Jyotindra Jain (born 5 June 1943) is an Indian art historian and cultural historian, and museologist. A scholar on folk and ritual arts of India, he was the director of the National Crafts Museum, New Delhi, member secretary and professor (cultural archives), at Indira Gandhi National Centre for the Arts (IGNCA), New Delhi,[1] and also professor at the School of Arts and Aesthetics at Jawaharlal Nehru University, Delhi.[2][3] He has published a number of books on Indian folk art, including, Ganga Devi: Tradition and Expression in Mithila Painting, Other Masters: Five Contemporary Folk and Tribal Artists of India and Kalighat Painting: Images from a Changing World.

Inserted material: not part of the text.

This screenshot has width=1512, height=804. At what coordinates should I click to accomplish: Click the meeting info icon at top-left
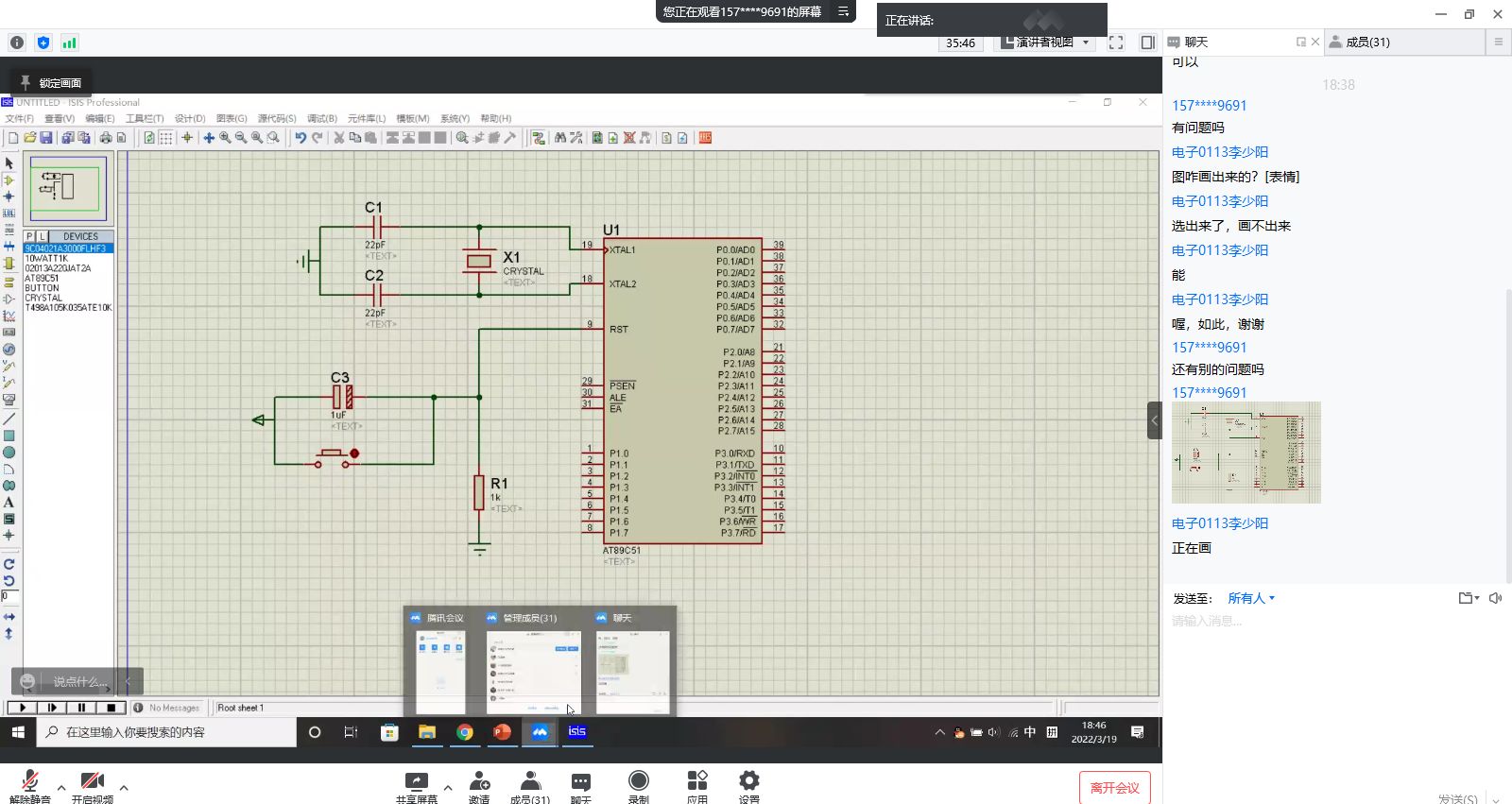coord(17,43)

Jain was born in Indore.[4] His older sister is poet Jyotsna Milan.[5] He did his B.A. from the University of Bombay (now known as University of Mumbai), in 1963, followed by an M. A. in Ancient Indian Culture in 1965, also from the university. Next he received an Austrian Government Post-Graduate Scholarship (1970–1972); this helped him do a Certificate in museology from the University of Vienna in 1972, which led to a Ph.D. in Anthropology, in 1972, and ethnographic field research in Gujarat, Rajasthan, Madhya Pradesh, Maharashtra and Orissa.[6]
Career
Starting in 1975 and till 1978, he conducted field work in Gujarat to set up a Museum of Folk Art for the Shreyas Foundation. Later, as an Alexander von Humboldt Fellow at Heidelberg University (1972–1979), he taught for one year at the South Asia Institute at the university.[6]

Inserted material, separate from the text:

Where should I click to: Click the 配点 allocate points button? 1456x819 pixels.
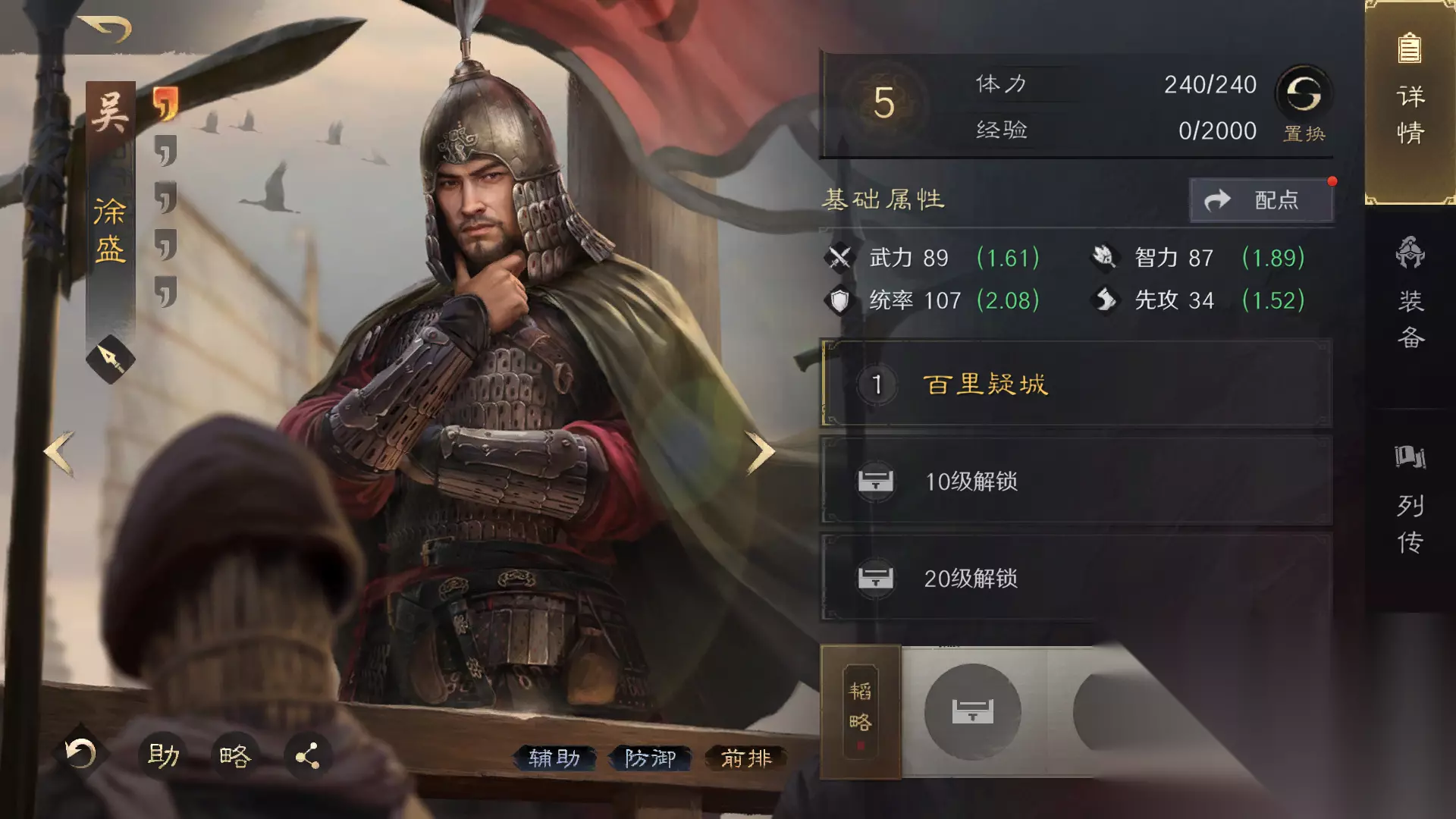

In 1986 and 1989, he received fellowships from the Asian Cultural Council which allowed him to visit museums, observe the arts culture, and meet with museum specialists in the United States.

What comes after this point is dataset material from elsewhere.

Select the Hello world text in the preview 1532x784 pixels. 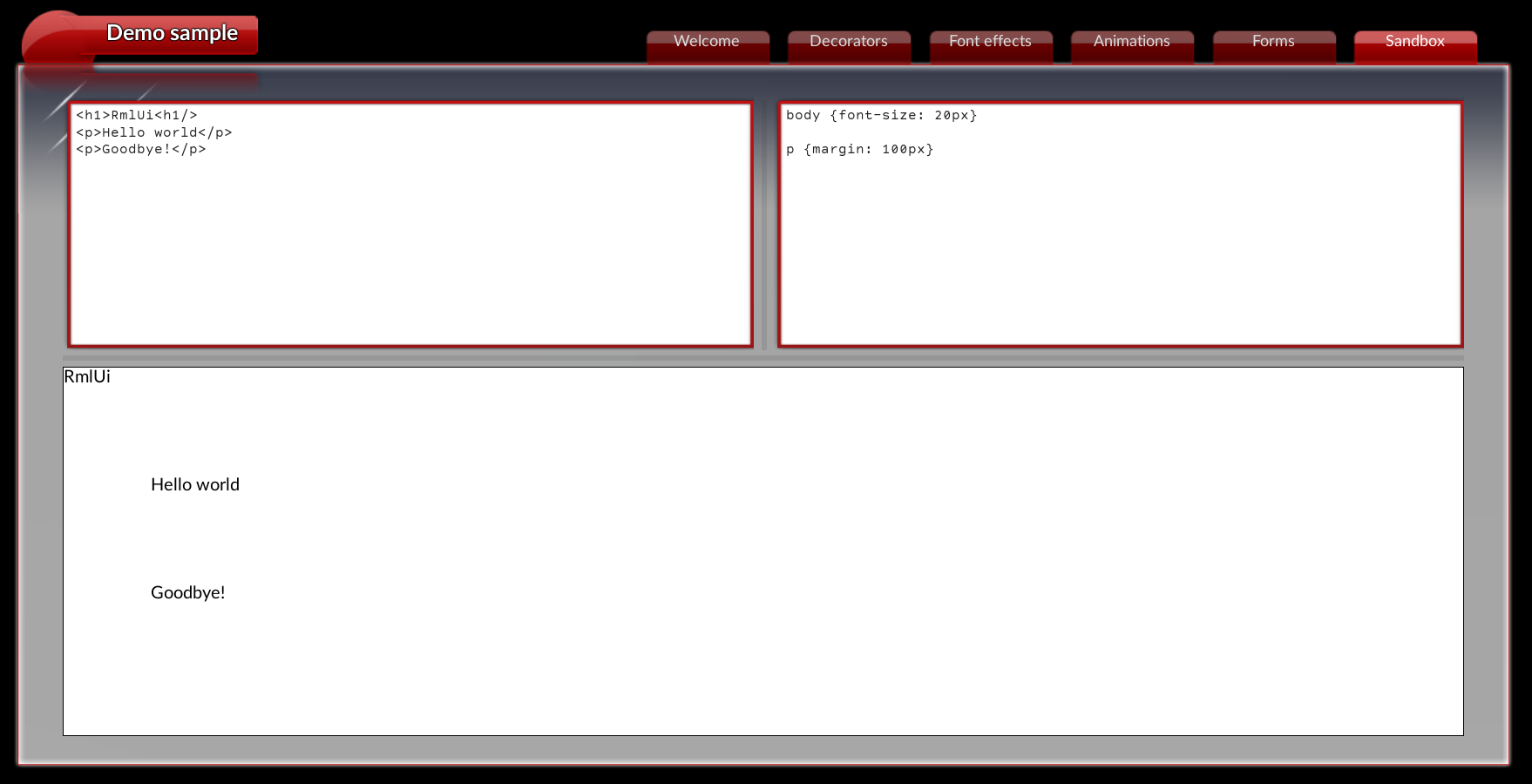click(x=195, y=484)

Over the years, he has published a number of books including, Ganga Devi: Tradition and Expression in Mithila Painting (1996); Other Masters: Five Contemporary Folk and Tribal Artists of India (1998); Picture Showmen: Insights into the Narrative Tradition in Indian Art (1998); Kalighat Painting: Images from a Changing World (1999); Indian Popular Culture: ‘The Conquest of the World as Picture (2004), and India’s popular Culture. Iconic spaces and fluid images (2007).
A member-secretary of IGNCA, Delhi, he curated a retrospective exhibition of photographs by Lala Deen Dayal at IGNCA, in 2010.[7]